Alessandro M CarabelliMarco IsgróOlutoba SanniGrazziela P FigueredoDavid A WinklerLaurence BurroughsAndrew J BlokJean-Frédéric DubernFrancesco PappalardoAndrew L HookPaul WilliamsMorgan R Alexander
Published in: ACS applied bio materials (2020)
Bacterial biofilms exhibit up to 1000 times greater resistance to antibiotic or host immune clearance than planktonic cells. Pseudomonas aeruginosa produces retractable type IV pili (T4P) that facilitate twitching motility on surfaces. The deployment of pili is one of the first responses of bacteria to surface interactions and because of their ability to contribute to cell surface adhesion and biofilm formation, this has relevance to medical device-associated infections. While polymer chemistry is known to influence biofilm development, its impact on twitching motility is not understood. Here, we combine a polymer microarray format with time-lapse automated microscopy to simultaneously assess P. aeruginosa twitching motility on 30 different methacrylate/acrylate polymers over 60 min post inoculation using a high-throughput system. During this critical initial period where the decision to form a biofilm is thought to occur, similar numbers of bacterial cells accumulate on each polymer.

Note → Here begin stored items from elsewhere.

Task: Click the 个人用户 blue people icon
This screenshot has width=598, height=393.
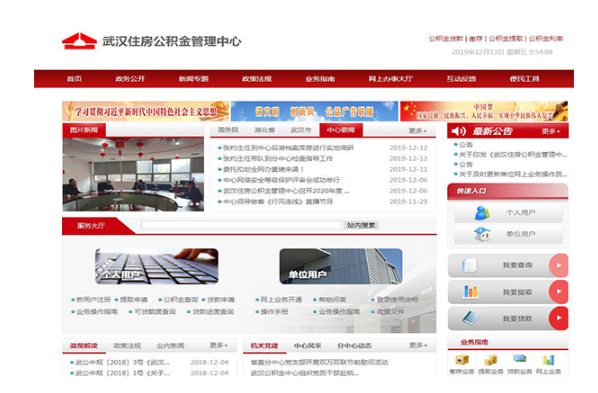Action: (x=482, y=213)
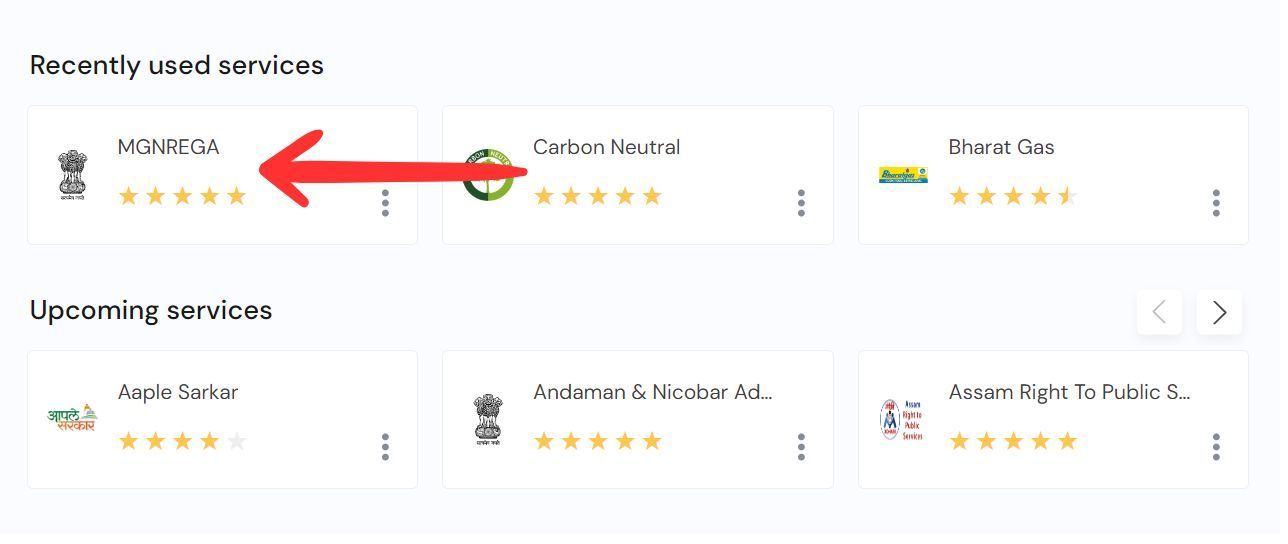
Task: Open the Carbon Neutral three-dot options menu
Action: [x=801, y=203]
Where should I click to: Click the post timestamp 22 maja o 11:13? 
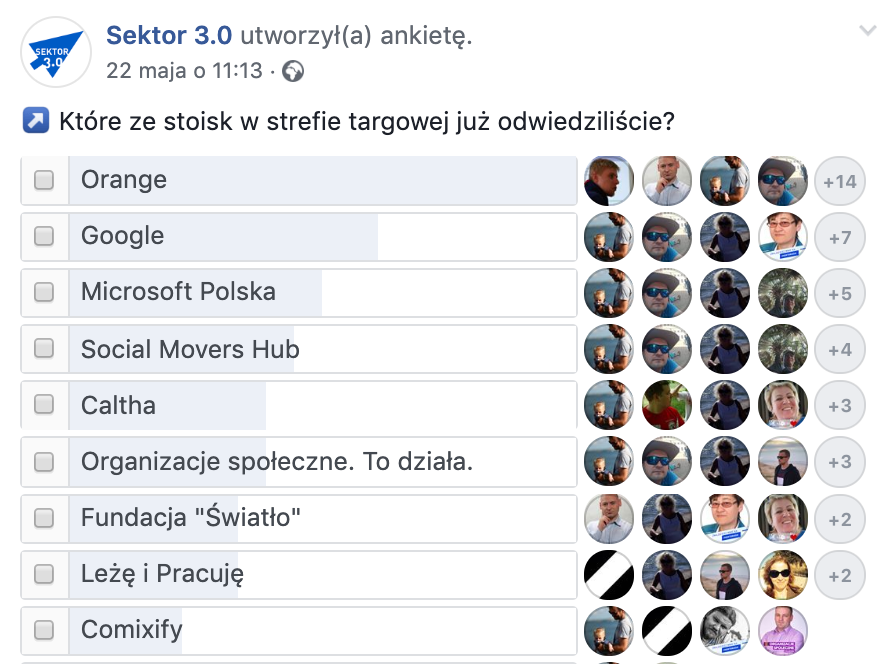tap(184, 71)
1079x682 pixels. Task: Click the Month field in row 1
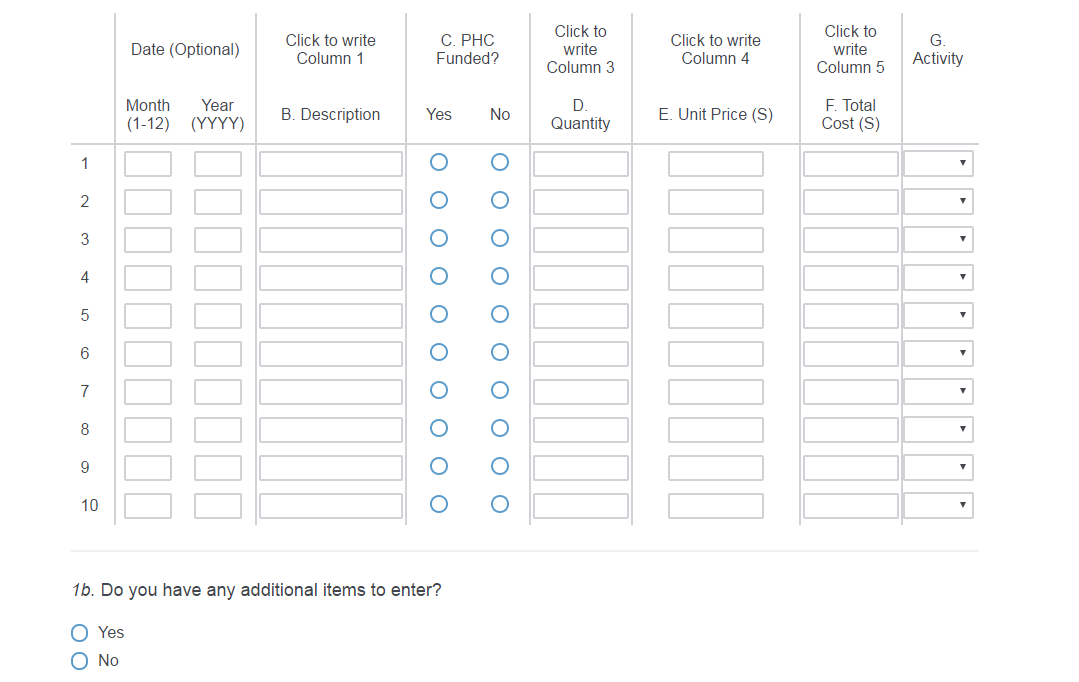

Twitching motility is observed on all polymers irrespective of their chemistry and physical surface properties, in contrast to the differential biofilm formation noted after 24 h of incubation. However, on the microarray polymers, P. aeruginosa cells twitch at significantly different speeds, ranging from 5 to ∼13 nm/s, associated with crawling or walking and are distinguishable from the different cell surface tilt angles observed. Chemometric analysis using partial least-squares (PLS) regression identifies correlations between surface chemistry, as measured by time-of-flight secondary ion mass spectrometry (ToF-SIMS), and both biofilm formation and single-cell twitching speed. The relationships between surface chemistry and these two responses are different for each process. There is no correlation between polymer surface stiffness and roughness as determined by atomic force measurement (AFM), or water contact angle (WCA), and twitching speed or biofilm formation. This reinforces the dominant and distinct contributions of material surface chemistry to twitching speed and biofilm formation.